In a quiet room, a fledgling group gives students a second chance
Between moments of silence, the students in room 1010 can’t help but squirm and fidget. They avoid eye contact with each other, staring down at their smart phones instead. But then the introductions are made and it’s time to share their recovery experience. Suddenly, they can’t stop talking. Suddenly, they all have a story to tell about their past week of keeping sober or clean.
Welcome to UNLV’s chapter of HYPER, Helping Young People Experience Recovery.
The student organization was created two years ago after its president Michael Fildes and vice-president Omid Mahban grew weary of seeing too many of their friends fall to alcohol and drug addiction.
They were tired of seeing too many of their friends fall to drug and alcohol addiction and wanted to create a place free of any temptation or “triggers” for UNLV students. They knew that many youths recovering from addiction who attended peer group sessions hosted by local organizations were unmoved by the discussions at the meetings. The services were too centered around adults.
In October 2011, the Foundation for Recovery, a Nevada-registered non-profit organization dedicated to helping individuals recover from substance abuse, founded a program to fit the needs of young Nevadans recovering from addiction. They called it HYPER, Helping Young People Experience Recovery.
The next year, Fildes and Mahban collaborated with the University of Nevada, Reno, the Foundation for Recovery and The Stacie Mathewson Foundation to create an offshoot of HYPER at UNLV to help students on campus.
They began holding weekly meetings, but no one came. It was frustrating because they knew there were students on campus who needed help.
“Back then, we didn’t have a lot support,” Fildes said.
Slowly that changed as the duo attracted the attention of administrators in the Student Wellness department. Through word-of-mouth and marketing help from HYPER’s advisor Starr Wharton, the assistant director of wellness promotion, a small group of students began to attend the organization’s meetings regularly.
Today, HYPER has about 10 members, who share stories about how they’ve managed to stay sober or clean every week.
“[HYPER is] a safe place, really, for them to go where they know there’s not going to be any types of triggers or anything like that,” Fildes said. “It’s that safe environment.”
Now that they have a following, Fildes and Mahban have a new goal: finding a permanent office space for HYPER.

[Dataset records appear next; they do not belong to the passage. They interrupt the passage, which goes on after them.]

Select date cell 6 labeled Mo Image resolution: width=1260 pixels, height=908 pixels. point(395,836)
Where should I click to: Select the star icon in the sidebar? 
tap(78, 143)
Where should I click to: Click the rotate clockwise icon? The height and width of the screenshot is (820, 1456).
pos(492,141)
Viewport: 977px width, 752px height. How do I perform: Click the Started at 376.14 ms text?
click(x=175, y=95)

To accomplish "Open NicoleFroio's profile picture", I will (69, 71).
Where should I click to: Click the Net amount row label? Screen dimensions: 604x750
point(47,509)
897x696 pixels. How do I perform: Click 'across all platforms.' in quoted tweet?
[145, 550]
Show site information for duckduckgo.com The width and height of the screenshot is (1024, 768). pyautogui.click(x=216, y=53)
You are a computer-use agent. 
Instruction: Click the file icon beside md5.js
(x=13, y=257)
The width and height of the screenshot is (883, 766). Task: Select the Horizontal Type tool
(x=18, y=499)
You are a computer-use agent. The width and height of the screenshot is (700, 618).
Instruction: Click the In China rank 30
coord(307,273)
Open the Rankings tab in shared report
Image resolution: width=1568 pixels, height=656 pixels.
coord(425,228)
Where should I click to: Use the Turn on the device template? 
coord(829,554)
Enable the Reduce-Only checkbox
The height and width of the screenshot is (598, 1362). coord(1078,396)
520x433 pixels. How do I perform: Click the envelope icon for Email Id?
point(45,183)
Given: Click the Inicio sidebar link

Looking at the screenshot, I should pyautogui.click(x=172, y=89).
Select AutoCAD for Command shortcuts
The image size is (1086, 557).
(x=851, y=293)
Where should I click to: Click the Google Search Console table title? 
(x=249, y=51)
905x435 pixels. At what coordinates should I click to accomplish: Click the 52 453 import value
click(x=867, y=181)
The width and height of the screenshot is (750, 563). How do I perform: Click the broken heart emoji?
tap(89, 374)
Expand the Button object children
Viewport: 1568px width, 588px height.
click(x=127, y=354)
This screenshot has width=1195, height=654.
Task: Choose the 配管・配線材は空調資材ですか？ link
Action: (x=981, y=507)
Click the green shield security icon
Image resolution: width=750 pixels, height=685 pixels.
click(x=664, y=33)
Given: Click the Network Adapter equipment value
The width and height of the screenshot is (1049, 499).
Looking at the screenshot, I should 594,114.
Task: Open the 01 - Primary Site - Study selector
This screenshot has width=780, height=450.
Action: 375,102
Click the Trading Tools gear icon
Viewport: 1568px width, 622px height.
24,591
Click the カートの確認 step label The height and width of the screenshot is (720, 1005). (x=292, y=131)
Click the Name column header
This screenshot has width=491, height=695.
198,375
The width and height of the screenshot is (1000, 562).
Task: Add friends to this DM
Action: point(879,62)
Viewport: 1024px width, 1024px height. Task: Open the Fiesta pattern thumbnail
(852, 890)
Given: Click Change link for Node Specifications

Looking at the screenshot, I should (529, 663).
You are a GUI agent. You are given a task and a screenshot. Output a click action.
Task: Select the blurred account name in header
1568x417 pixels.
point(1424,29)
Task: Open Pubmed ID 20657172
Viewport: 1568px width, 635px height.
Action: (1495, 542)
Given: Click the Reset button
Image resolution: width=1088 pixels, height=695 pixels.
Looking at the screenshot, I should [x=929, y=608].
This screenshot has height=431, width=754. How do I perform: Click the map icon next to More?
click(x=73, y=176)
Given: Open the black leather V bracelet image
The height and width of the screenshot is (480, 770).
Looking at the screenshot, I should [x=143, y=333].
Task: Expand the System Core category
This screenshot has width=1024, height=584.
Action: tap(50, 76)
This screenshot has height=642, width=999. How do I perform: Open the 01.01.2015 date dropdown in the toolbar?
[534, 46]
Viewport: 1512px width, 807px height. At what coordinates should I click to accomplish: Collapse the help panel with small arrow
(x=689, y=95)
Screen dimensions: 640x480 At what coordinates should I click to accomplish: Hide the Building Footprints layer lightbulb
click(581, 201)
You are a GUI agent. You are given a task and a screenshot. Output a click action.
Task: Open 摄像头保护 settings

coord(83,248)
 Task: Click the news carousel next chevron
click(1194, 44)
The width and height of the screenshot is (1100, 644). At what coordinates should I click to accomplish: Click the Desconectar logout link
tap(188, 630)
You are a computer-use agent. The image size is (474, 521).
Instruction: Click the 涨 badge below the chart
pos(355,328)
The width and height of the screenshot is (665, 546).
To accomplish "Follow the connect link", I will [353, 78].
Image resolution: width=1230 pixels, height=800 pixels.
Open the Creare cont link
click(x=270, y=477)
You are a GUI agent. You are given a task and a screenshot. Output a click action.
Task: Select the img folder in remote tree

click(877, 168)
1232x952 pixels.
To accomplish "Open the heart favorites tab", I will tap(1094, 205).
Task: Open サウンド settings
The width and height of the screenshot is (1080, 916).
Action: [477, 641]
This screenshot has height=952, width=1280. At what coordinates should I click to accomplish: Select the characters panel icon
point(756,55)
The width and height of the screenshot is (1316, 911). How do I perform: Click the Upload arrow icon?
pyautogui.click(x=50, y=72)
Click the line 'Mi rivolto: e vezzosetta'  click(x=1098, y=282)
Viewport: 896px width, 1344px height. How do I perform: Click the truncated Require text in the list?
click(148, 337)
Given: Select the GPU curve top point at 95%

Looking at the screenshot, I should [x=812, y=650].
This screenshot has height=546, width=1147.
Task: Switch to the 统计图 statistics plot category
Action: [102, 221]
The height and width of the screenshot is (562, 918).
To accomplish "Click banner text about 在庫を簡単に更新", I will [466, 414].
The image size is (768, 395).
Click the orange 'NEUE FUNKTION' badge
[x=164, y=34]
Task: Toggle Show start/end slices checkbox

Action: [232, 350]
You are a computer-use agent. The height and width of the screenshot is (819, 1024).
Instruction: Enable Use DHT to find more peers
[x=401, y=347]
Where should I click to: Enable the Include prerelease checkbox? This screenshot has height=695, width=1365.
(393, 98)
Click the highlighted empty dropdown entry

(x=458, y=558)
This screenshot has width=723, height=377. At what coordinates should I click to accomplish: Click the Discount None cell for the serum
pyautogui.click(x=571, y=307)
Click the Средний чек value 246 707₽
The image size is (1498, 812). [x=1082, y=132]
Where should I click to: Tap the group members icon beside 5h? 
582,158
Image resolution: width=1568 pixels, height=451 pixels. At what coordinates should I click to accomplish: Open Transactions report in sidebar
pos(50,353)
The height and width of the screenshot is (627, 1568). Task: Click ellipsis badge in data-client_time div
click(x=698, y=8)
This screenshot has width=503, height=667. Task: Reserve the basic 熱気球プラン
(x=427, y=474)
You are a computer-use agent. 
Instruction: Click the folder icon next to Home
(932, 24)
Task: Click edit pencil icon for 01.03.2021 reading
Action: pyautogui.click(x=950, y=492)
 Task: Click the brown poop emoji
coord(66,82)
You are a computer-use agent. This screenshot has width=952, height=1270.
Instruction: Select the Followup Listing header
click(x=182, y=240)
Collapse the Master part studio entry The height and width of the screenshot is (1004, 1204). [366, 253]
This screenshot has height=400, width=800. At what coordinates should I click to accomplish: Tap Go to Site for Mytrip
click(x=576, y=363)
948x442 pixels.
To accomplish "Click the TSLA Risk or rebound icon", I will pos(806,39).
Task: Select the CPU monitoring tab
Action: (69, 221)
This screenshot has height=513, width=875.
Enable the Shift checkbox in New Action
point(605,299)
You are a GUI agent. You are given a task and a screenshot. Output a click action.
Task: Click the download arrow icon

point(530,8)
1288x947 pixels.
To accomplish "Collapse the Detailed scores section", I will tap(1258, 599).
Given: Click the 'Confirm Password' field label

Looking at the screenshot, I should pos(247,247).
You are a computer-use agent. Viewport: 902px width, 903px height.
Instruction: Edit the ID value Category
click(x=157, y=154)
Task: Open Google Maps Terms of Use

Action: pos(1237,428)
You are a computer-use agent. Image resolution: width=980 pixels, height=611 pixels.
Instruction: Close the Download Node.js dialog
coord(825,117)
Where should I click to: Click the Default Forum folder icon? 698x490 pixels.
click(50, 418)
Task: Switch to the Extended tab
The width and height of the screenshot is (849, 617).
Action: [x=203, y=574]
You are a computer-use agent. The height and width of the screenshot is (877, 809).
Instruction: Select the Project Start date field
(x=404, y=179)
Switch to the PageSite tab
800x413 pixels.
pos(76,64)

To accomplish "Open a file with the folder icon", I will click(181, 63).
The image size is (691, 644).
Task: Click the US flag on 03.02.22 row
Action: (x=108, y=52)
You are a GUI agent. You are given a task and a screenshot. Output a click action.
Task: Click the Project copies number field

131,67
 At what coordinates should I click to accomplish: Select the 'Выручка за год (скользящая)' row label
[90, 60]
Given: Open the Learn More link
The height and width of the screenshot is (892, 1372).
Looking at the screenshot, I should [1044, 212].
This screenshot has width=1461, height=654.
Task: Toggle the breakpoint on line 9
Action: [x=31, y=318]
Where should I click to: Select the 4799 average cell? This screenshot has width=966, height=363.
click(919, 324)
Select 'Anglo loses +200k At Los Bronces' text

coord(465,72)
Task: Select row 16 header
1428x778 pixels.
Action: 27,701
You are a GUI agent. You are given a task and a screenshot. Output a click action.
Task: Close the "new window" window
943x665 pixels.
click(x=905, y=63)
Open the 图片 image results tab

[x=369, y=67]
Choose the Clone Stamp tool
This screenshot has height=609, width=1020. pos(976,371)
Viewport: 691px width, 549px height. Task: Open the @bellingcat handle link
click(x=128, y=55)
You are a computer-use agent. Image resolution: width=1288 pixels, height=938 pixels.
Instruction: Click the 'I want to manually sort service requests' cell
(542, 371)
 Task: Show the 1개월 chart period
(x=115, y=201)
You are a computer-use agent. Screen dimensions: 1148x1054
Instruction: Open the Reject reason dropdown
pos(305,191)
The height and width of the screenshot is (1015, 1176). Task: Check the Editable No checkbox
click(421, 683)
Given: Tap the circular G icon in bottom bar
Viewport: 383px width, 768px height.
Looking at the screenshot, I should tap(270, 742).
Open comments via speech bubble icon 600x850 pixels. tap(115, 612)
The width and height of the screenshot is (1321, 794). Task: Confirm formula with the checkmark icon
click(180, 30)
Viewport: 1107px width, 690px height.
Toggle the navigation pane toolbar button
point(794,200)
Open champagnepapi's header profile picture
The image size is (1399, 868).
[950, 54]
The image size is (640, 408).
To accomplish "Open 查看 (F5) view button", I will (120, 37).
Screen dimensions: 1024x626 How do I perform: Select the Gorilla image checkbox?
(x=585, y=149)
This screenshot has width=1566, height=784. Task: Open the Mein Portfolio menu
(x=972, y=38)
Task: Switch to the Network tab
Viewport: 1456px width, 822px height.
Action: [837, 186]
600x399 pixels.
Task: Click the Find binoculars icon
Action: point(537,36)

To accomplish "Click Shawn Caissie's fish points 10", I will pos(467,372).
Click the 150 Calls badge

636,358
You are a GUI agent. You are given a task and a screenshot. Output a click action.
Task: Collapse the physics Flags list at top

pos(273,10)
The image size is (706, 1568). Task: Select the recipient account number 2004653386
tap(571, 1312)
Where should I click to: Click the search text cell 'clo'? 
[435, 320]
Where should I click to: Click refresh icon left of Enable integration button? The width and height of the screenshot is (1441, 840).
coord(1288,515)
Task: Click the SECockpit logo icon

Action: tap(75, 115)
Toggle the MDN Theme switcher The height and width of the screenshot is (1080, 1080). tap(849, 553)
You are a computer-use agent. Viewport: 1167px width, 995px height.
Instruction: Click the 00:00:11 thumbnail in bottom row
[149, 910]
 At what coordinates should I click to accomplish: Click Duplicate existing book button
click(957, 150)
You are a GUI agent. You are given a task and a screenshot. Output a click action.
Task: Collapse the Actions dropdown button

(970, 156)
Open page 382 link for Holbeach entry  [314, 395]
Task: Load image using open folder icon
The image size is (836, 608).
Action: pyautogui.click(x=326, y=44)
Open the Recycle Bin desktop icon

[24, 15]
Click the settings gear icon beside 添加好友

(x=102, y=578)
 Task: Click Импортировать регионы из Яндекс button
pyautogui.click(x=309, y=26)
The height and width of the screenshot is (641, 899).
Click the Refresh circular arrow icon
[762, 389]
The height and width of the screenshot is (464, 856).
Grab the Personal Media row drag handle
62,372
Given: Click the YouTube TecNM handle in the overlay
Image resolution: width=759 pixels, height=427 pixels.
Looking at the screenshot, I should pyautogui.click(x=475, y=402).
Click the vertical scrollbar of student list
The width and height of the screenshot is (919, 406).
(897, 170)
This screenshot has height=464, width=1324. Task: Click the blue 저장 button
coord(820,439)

Discussions at the meetings and conversations with peers have served as proof to them that there is a host of students who could benefit from joining the student organization.
Based on national estimates found in studies on collegiate recovery, it is approximated that on campus about 8,900 students use a substance to a point where it interferes with their ability to function and about 1,700 students depend on a substance to get by everyday. Those same estimates show only 421 UNLV students are seeking help.
There were about 28,000 students attending UNLV last fall.
“[Addiction is] such a big issue, especially on a university campus where there’s drug use and alcohol use all the time,” Mahban said.
Fildes and Mahban worry that students who are seeking help may not always be able to attend the meetings held at 11:45 a.m. on Wednesdays. They believe if HYPER had an office, more students recovering from addiction who may need assistance or simply need someone to talk to without the fear of being judged would not hesitate to take that step.
“Dedicated space is one of the top three critical components of successful collegiate recovery programs,” Wharton said in an email.
Fildes said during many instances, there’s a small window when an individual is ready to accept that they need help getting over their addiction.
“What if it’s that point in someone’s life where they were willing to ask for help and they couldn’t find that space?” he said. “They can go straight [to the office] and we can receive them at that point when they’re ready to make an improvement.”
But important as space may be for HYPER’s cause, UNLV doesn’t have the resources they seek. The university already struggles with finding rooms for classes. Finding space for a student organization is just not on the top of the list.
“The fact is it’s very difficult to get space on this campus,” said Jamie Davidson, the associate vice president for student wellness. “We have kind of a shortage.”
In the meantime, Davidson and Wharton have offered the Rebel Wellness Zone located on the second floor of the Student Recreation and Wellness Center as a working space for Fildes and Mahban and a place for all students in recovery to visit during drop-in hours.
“My job is to support them with the resources that I have,” Davidson said. “While I can’t give them space, I can certainly let them use space that we have and try and support their work in any way that we can.”
Though having an office may not be a possibility at the moment, Fildes is certain HYPER is accomplishing the change he and Mahban set out to make.
“We can make the world a better place,” he said. “We don’t have to live in the world the way that people left it yesterday.”
After the meetings are finished, Mahban goes to work. The students rise from their chairs, chatting and praising each other on their week’s progress while they put their backpacks on. A few of them hover around the door waiting for other members so they can all leave together.
Mahban approaches a newcomer to HYPER and shakes his hand.
“Hi, I’m Omid,” he says. “Congratulations, man. It’s nice to meet you.”